*SOURCE TEXT:*
— BEGIN —

Mind Transfer
- First edition
- Author: Janet Asimov
- Cover artist: Alex Niño
- Language: English
- Genre: Soft science fiction, first contact, mind uploading fiction, political novel
- Publisher: Walker Publishing Company (New York)
- Publication date: 1988
- Publication place: United States
- Media type: Print (hardback & paperback)
- Pages: 312 pp (Hardcover edition)
- ISBN: 0-8027-6748-6 (Hardcover edition)
- OCLC: 17662265
- LC Class: PZ7.A836 Mi 1988

= Mind Transfer (novel) =

Science fiction novel written by Janet Asimov

Mind Transfer is a science fiction novel by Janet Asimov (as Janet Jeppson Asimov), published by Walker Publishing Company, Inc. in 1988. The novel journeys through the birth, life, death, and second life of a man whose family pioneers human-to-android mind transfer. It also explores the ethical and moral issues of transferring consciousness into an android at the moment of death, and examines the idea of prematurely activating an android which has not yet accepted a human brain scan.

— END —

*RECORDS PROVIDED:*
— BEGIN —

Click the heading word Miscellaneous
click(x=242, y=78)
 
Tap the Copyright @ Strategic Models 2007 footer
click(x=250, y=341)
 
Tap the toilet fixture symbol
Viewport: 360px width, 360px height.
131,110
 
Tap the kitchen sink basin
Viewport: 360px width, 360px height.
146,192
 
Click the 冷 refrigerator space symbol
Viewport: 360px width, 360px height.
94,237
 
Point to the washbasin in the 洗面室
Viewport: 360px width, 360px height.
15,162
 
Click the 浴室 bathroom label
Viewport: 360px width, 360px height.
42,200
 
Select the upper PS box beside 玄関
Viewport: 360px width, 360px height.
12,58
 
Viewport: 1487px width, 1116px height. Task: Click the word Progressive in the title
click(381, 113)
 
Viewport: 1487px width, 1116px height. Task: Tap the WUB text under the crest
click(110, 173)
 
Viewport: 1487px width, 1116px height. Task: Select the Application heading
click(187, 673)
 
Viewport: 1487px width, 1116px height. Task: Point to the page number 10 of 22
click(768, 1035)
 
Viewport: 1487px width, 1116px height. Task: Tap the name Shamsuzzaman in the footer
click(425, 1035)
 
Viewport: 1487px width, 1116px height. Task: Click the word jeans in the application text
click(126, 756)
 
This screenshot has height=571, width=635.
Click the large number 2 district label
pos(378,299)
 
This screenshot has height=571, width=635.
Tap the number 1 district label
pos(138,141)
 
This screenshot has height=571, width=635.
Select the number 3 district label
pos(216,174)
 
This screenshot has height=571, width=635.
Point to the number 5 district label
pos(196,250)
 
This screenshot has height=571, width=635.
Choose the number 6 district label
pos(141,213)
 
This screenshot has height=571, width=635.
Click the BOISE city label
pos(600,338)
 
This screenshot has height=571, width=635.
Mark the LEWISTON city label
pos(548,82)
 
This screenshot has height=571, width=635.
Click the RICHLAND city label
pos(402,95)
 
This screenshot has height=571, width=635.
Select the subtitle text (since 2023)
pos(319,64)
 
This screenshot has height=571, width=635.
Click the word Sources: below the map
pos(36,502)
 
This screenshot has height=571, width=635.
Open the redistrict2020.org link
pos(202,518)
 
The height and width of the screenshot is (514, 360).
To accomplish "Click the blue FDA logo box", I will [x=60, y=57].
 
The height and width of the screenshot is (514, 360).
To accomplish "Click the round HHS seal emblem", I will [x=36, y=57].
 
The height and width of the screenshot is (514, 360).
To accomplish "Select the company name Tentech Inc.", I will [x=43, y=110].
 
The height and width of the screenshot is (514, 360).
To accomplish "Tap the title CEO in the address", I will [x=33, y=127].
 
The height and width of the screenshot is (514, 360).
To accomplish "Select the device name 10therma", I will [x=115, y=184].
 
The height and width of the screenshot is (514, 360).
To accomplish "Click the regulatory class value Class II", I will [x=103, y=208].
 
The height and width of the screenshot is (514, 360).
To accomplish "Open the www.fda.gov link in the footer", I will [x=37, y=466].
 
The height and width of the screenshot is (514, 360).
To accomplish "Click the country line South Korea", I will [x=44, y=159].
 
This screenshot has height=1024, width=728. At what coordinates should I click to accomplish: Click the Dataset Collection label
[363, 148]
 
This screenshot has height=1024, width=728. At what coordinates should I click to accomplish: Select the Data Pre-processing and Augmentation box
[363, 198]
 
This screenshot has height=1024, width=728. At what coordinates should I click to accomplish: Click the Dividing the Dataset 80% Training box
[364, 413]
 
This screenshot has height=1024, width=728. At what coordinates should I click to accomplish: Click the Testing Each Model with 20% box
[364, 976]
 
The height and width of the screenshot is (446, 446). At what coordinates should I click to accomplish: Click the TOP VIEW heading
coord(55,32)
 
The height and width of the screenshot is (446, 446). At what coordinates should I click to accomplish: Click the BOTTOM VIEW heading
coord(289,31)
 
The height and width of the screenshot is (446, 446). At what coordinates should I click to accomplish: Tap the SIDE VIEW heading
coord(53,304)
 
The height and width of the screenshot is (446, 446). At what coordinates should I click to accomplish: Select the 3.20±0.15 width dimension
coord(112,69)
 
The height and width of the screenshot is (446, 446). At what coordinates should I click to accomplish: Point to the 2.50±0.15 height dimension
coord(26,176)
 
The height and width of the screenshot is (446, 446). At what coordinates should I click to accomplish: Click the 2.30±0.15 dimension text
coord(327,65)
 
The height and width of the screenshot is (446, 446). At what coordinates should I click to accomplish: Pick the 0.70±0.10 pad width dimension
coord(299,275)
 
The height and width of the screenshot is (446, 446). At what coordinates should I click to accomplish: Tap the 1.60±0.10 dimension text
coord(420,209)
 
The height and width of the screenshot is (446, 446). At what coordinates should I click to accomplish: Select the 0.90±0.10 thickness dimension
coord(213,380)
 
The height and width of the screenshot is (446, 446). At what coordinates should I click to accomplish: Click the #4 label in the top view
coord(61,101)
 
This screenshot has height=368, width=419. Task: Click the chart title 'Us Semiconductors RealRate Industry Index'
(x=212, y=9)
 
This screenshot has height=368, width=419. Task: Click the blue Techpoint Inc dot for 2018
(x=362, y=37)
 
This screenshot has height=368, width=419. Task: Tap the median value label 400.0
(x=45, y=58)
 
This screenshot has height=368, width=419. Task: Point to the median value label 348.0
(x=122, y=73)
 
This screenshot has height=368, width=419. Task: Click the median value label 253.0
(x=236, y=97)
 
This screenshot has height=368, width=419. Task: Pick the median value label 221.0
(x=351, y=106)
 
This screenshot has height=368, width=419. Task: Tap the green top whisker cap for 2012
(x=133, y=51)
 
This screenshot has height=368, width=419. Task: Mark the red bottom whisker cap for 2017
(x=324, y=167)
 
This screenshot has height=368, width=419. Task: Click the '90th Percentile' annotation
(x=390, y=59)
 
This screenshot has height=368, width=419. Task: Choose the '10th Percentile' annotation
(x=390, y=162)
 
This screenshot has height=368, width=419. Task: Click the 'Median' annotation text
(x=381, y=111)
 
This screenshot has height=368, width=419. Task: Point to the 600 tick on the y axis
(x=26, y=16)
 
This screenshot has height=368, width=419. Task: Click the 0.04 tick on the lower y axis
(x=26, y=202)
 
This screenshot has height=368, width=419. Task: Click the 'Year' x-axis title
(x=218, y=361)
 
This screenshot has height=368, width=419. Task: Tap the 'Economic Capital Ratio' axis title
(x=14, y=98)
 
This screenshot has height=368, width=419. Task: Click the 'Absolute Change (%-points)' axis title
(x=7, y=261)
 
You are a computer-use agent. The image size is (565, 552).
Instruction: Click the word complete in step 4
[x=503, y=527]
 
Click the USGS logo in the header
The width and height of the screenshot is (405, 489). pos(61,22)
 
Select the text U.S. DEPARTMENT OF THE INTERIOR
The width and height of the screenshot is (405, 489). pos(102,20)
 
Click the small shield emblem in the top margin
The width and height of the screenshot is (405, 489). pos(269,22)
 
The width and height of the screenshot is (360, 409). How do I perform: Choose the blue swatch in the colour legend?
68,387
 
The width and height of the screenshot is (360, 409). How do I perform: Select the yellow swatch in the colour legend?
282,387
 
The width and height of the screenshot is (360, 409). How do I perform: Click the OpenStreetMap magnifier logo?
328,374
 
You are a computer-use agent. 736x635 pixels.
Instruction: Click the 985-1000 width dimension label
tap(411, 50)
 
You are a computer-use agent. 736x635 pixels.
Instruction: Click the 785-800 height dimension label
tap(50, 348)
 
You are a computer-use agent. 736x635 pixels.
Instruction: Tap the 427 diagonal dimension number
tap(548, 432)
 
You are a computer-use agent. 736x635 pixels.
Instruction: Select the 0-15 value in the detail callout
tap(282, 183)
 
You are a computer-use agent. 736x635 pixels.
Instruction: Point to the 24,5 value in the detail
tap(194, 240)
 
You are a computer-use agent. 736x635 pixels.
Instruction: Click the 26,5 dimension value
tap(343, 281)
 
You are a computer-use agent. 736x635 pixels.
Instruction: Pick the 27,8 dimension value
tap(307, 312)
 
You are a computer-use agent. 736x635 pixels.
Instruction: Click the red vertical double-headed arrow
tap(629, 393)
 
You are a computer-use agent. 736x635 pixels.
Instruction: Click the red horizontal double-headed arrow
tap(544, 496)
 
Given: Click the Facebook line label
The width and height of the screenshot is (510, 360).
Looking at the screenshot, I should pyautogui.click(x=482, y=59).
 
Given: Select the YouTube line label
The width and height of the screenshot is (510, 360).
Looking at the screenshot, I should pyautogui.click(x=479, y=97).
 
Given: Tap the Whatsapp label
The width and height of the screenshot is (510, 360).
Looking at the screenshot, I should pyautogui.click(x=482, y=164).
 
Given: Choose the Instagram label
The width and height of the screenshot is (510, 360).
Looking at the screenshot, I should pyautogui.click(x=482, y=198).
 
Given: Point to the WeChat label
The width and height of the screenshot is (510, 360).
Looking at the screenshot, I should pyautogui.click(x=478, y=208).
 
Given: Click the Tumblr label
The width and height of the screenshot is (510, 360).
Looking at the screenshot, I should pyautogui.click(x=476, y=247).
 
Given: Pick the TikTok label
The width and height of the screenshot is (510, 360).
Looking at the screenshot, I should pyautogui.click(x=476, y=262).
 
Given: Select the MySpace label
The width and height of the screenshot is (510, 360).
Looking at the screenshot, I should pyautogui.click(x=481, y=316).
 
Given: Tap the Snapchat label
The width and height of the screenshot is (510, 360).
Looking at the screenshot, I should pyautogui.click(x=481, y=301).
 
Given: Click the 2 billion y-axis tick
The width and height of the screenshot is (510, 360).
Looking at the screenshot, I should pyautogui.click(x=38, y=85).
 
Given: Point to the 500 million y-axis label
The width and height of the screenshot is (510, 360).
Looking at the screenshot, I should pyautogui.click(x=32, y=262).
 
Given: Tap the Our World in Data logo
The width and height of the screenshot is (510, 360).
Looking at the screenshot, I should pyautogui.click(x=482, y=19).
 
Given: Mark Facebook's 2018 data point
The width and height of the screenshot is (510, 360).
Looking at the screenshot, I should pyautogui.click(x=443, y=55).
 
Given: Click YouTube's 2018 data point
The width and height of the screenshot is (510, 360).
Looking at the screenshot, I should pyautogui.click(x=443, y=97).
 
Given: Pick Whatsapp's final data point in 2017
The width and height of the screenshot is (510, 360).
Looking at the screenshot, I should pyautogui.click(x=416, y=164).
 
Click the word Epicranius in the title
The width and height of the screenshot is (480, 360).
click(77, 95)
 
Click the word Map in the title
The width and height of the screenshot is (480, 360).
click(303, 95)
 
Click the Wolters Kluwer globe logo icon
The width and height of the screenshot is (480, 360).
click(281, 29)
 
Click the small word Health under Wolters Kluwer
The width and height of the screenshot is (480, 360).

— END —

*REQUIREMENT:*
Please write out the part of the Mind Transfer text above from "- Publication date: 1988" up to and including "0-8027-6748-6 (Hardcover edition)".

*RESULT OF THE TASK:*
- Publication date: 1988
- Publication place: United States
- Media type: Print (hardback & paperback)
- Pages: 312 pp (Hardcover edition)
- ISBN: 0-8027-6748-6 (Hardcover edition)